→ Stored items from a collection
-*-
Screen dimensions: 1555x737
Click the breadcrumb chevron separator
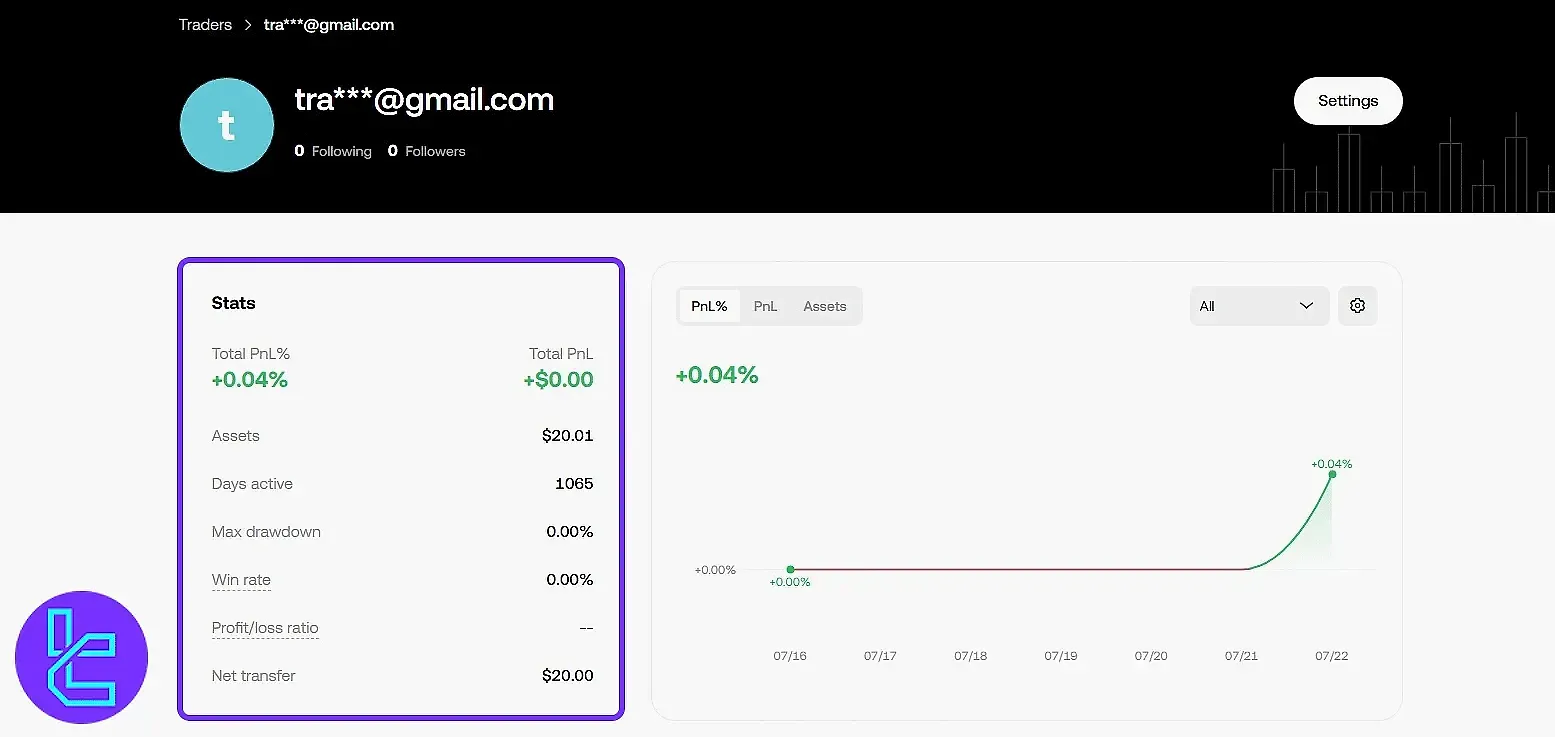tap(248, 25)
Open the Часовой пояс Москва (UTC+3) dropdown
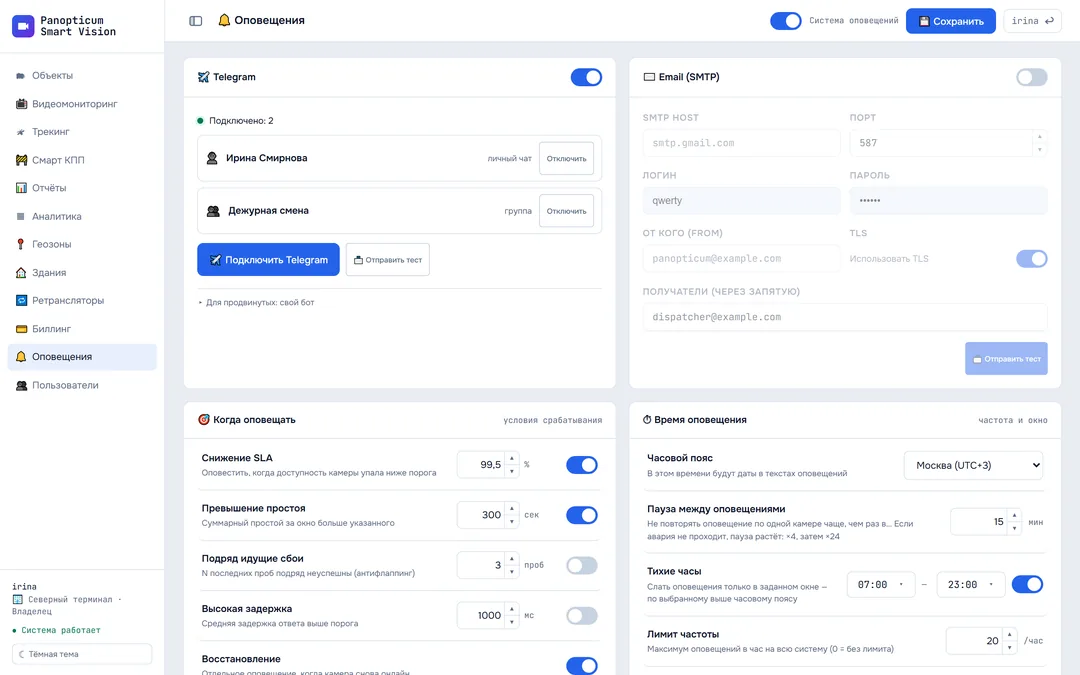The image size is (1080, 675). click(x=973, y=466)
-*-
→ What the task requires
Print all of the entries word for word. Omit the pictures they contain.

→ Answer to the exercise
Screen dimensions: 1555x737
Click the breadcrumb chevron separator
tap(248, 25)
Open the Часовой пояс Москва (UTC+3) dropdown
The image size is (1080, 675). click(x=973, y=466)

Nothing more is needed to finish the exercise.